Problem details
Include in the output exactly the lines from the opening of the data through the line containing "Click the resize", and nothing more.

Stored data entries
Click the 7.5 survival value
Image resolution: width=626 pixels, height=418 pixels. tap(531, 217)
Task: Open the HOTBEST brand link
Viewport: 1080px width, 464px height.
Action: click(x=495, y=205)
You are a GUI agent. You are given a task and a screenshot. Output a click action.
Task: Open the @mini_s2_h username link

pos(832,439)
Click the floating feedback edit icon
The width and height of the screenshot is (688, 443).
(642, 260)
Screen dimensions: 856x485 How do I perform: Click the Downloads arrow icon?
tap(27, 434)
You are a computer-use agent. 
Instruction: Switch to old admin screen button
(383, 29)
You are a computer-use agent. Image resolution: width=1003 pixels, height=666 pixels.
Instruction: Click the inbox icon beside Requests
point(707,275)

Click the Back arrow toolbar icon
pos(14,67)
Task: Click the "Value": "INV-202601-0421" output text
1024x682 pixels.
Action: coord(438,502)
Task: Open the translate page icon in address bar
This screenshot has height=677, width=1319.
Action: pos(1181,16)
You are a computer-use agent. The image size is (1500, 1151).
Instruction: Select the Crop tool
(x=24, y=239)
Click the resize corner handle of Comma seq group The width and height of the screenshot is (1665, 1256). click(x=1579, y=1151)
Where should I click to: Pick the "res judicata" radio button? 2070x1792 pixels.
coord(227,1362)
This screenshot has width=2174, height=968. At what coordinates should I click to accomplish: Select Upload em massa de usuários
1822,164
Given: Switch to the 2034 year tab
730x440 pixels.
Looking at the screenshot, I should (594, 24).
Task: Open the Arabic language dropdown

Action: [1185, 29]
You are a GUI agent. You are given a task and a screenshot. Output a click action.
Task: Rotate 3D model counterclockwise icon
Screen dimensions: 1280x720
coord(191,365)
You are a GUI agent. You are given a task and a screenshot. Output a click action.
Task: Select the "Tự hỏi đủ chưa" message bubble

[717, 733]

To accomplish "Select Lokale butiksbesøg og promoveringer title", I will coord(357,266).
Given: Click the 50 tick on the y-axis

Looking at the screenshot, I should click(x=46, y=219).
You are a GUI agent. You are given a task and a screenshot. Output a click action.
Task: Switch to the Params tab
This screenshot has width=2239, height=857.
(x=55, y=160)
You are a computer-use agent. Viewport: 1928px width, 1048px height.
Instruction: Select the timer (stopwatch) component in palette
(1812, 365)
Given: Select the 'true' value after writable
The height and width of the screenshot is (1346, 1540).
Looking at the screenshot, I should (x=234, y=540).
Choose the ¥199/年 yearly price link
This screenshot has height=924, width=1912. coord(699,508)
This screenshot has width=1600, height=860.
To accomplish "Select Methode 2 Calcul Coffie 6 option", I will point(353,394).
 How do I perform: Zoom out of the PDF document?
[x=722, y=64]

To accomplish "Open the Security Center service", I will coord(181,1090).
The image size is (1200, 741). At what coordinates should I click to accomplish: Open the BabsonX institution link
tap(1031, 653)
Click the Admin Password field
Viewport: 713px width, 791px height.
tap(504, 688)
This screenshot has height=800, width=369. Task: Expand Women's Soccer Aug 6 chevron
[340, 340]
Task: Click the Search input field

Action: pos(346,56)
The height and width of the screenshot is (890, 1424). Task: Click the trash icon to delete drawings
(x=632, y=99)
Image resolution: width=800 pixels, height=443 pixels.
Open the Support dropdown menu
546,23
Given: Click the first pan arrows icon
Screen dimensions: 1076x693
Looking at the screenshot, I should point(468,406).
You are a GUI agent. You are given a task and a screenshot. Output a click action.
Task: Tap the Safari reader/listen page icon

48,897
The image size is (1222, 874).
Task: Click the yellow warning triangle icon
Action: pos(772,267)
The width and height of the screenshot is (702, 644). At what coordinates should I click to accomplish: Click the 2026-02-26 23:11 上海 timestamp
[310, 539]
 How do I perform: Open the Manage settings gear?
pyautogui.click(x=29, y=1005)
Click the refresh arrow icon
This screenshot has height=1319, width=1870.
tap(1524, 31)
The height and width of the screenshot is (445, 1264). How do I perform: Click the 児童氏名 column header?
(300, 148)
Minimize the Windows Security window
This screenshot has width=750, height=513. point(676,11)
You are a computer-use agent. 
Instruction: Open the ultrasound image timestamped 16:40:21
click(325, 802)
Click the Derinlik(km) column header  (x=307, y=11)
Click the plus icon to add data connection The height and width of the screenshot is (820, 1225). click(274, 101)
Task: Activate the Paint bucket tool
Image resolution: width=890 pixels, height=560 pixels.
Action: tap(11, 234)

Written solution
Click the 7.5 survival value
Image resolution: width=626 pixels, height=418 pixels. tap(531, 217)
Task: Open the HOTBEST brand link
Viewport: 1080px width, 464px height.
Action: click(x=495, y=205)
You are a GUI agent. You are given a task and a screenshot. Output a click action.
Task: Open the @mini_s2_h username link

pos(832,439)
Click the floating feedback edit icon
The width and height of the screenshot is (688, 443).
(642, 260)
Screen dimensions: 856x485 How do I perform: Click the Downloads arrow icon?
tap(27, 434)
You are a computer-use agent. 
Instruction: Switch to old admin screen button
(383, 29)
You are a computer-use agent. Image resolution: width=1003 pixels, height=666 pixels.
Instruction: Click the inbox icon beside Requests
point(707,275)

Click the Back arrow toolbar icon
pos(14,67)
Task: Click the "Value": "INV-202601-0421" output text
1024x682 pixels.
Action: coord(438,502)
Task: Open the translate page icon in address bar
This screenshot has height=677, width=1319.
Action: pos(1181,16)
You are a computer-use agent. The image size is (1500, 1151).
Instruction: Select the Crop tool
(x=24, y=239)
Click the resize corner handle of Comma seq group The width and height of the screenshot is (1665, 1256). click(x=1579, y=1151)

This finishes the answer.